INPUT RECORDS >>
——

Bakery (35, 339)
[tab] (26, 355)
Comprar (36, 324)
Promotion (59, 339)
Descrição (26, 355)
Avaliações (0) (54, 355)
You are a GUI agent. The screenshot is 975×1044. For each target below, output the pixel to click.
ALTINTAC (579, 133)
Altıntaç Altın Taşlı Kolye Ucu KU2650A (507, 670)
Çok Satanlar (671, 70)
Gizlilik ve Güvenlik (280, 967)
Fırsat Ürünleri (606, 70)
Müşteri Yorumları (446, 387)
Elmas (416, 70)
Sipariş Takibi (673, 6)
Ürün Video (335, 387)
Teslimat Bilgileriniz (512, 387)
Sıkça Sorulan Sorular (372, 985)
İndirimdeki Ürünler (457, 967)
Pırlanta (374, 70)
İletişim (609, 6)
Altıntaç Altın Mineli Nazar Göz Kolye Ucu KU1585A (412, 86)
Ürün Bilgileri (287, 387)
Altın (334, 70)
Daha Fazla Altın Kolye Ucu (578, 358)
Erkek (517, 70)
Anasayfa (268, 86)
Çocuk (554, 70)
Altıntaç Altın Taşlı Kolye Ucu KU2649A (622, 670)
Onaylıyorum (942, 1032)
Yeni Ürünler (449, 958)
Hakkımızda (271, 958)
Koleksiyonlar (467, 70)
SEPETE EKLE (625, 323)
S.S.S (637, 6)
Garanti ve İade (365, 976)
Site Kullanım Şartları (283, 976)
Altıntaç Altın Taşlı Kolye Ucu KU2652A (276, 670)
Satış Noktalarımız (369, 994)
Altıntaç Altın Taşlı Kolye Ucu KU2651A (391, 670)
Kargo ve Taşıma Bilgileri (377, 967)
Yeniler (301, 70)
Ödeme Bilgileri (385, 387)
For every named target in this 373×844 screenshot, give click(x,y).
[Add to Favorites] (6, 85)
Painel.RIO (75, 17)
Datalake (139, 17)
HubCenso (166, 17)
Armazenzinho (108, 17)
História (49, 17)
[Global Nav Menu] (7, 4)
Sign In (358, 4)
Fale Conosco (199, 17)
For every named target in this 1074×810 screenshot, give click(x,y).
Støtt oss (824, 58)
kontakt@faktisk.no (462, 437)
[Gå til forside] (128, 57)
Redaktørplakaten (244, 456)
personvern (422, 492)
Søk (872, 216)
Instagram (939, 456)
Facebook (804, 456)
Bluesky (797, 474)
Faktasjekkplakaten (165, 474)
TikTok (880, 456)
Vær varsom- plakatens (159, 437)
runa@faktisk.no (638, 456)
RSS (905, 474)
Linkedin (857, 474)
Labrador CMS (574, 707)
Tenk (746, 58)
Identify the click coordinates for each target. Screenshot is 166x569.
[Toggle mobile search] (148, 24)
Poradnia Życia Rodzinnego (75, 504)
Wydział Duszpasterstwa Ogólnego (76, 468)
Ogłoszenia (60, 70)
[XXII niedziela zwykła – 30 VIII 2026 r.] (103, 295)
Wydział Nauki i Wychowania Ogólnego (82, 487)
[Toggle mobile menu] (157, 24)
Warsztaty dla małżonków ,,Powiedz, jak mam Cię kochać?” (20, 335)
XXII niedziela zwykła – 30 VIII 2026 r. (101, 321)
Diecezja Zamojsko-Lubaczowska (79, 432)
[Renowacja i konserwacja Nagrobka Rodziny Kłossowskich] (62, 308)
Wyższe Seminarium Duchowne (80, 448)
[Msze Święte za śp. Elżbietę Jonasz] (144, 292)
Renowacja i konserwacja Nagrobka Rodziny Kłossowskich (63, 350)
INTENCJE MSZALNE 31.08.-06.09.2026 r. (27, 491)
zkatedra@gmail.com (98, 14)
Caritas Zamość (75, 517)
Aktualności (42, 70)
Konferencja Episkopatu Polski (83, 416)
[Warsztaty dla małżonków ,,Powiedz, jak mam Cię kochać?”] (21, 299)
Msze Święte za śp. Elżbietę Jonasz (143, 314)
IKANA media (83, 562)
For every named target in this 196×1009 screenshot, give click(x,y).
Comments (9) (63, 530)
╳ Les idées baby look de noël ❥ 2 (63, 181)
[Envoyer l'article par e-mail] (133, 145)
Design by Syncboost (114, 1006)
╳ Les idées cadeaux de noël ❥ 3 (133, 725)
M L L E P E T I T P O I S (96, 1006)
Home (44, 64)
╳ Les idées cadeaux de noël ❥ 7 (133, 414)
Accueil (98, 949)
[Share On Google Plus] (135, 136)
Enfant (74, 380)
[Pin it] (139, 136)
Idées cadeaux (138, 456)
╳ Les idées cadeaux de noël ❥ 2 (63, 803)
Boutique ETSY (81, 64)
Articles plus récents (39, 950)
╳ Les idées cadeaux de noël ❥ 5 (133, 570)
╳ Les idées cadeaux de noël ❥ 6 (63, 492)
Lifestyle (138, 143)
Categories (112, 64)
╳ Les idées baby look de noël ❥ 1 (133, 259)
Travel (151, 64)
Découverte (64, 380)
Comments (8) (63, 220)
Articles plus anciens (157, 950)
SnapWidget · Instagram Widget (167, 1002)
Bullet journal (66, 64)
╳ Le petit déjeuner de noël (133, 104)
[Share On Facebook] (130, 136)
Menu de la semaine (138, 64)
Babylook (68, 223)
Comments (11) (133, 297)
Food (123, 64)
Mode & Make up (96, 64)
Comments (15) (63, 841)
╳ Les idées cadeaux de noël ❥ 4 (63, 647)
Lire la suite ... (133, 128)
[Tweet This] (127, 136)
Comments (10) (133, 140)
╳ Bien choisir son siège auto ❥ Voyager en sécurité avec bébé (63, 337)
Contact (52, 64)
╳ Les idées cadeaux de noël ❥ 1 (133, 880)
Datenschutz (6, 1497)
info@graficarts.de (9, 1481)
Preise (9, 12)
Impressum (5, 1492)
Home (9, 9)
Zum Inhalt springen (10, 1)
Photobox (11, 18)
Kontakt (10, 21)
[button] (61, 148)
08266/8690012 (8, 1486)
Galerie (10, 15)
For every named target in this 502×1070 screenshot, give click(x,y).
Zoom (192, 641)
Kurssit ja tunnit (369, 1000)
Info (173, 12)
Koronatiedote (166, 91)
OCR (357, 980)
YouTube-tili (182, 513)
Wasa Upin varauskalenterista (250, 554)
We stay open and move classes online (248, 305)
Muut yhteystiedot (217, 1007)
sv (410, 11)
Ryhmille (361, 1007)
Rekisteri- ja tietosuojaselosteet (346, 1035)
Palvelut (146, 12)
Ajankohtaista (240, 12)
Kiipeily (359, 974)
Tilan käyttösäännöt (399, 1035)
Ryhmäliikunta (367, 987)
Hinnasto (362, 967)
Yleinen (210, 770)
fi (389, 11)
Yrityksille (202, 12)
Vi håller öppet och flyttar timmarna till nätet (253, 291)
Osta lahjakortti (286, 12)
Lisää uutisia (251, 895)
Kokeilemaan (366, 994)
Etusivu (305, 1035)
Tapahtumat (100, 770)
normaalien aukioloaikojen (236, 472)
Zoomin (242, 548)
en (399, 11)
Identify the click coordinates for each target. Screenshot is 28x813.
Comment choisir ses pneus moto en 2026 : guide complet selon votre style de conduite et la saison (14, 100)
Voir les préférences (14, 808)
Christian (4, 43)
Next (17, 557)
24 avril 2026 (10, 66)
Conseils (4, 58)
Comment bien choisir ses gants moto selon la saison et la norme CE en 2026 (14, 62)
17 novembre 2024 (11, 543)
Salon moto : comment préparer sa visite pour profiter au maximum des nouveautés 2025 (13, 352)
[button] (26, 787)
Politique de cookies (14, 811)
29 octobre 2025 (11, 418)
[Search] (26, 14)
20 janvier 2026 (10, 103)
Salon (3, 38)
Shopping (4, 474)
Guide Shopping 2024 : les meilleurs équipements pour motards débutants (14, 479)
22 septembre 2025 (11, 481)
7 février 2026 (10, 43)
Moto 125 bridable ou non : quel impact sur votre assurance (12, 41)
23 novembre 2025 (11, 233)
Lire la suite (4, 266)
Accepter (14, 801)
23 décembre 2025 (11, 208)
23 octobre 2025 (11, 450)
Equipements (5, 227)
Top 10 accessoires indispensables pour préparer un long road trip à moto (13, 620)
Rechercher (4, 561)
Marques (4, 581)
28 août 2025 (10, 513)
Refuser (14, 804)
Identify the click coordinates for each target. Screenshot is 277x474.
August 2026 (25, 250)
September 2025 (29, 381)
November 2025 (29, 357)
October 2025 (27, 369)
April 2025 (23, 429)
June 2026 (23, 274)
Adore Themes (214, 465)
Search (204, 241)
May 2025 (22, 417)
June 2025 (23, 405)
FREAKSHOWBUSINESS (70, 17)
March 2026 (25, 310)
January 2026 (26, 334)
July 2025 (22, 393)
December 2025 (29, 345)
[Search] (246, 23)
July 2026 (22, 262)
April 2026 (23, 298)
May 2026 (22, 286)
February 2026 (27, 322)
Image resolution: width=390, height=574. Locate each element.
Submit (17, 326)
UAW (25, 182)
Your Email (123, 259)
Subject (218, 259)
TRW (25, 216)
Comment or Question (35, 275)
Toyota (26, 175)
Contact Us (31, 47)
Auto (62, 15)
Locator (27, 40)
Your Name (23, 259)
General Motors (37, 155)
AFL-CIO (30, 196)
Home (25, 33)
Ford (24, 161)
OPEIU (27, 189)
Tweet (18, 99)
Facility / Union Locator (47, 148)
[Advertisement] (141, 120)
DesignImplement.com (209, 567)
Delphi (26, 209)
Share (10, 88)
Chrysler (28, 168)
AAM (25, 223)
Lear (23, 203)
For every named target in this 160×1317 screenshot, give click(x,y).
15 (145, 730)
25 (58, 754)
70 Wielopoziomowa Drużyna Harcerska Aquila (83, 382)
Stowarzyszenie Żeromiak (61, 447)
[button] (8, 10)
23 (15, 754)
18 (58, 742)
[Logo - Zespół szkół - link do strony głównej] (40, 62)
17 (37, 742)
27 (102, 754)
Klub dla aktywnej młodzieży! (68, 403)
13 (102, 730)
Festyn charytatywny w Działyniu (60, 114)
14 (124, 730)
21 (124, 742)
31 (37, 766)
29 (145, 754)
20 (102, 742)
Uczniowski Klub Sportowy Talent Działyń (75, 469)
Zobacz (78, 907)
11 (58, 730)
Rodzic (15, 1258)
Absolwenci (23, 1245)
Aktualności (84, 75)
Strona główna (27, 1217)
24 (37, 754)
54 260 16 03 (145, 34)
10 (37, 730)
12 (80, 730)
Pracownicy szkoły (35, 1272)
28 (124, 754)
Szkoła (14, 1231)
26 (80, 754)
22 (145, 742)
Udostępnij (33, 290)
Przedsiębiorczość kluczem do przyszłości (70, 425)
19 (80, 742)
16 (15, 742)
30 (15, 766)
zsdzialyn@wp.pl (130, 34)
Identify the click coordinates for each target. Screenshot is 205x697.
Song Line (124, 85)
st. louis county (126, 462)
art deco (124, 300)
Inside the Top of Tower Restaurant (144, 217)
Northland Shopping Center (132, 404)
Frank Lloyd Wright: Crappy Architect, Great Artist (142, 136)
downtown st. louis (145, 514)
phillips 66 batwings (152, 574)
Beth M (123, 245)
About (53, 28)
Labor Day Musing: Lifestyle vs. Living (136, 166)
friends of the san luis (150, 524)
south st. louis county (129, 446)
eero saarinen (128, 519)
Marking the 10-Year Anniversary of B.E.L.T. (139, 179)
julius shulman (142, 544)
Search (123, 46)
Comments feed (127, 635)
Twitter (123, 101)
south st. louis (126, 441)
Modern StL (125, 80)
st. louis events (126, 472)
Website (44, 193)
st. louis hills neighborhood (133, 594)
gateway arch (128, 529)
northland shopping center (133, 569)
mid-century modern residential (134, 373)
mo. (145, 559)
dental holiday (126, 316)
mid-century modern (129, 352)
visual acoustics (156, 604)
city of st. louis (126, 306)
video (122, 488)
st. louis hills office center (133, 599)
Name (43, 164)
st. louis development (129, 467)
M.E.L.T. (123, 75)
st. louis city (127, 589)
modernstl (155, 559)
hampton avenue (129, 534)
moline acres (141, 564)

——

DESCRIPTION OF THE TASK >> Please copy the part of the material above that opens with the line containing "Msze Święte za śp. Elżbietę Jonasz (143, 314)" and closes with the line containing "Comments (8) (63, 220)", both lines included.

RESULT FOR THIS EXERCISE >>
Msze Święte za śp. Elżbietę Jonasz (143, 314)
IKANA media (83, 562)
For every named target in this 196×1009 screenshot, give click(x,y).
Comments (9) (63, 530)
╳ Les idées baby look de noël ❥ 2 (63, 181)
[Envoyer l'article par e-mail] (133, 145)
Design by Syncboost (114, 1006)
╳ Les idées cadeaux de noël ❥ 3 (133, 725)
M L L E P E T I T P O I S (96, 1006)
Home (44, 64)
╳ Les idées cadeaux de noël ❥ 7 (133, 414)
Accueil (98, 949)
[Share On Google Plus] (135, 136)
Enfant (74, 380)
[Pin it] (139, 136)
Idées cadeaux (138, 456)
╳ Les idées cadeaux de noël ❥ 2 (63, 803)
Boutique ETSY (81, 64)
Articles plus récents (39, 950)
╳ Les idées cadeaux de noël ❥ 5 (133, 570)
╳ Les idées cadeaux de noël ❥ 6 (63, 492)
Lifestyle (138, 143)
Categories (112, 64)
╳ Les idées baby look de noël ❥ 1 (133, 259)
Travel (151, 64)
Découverte (64, 380)
Comments (8) (63, 220)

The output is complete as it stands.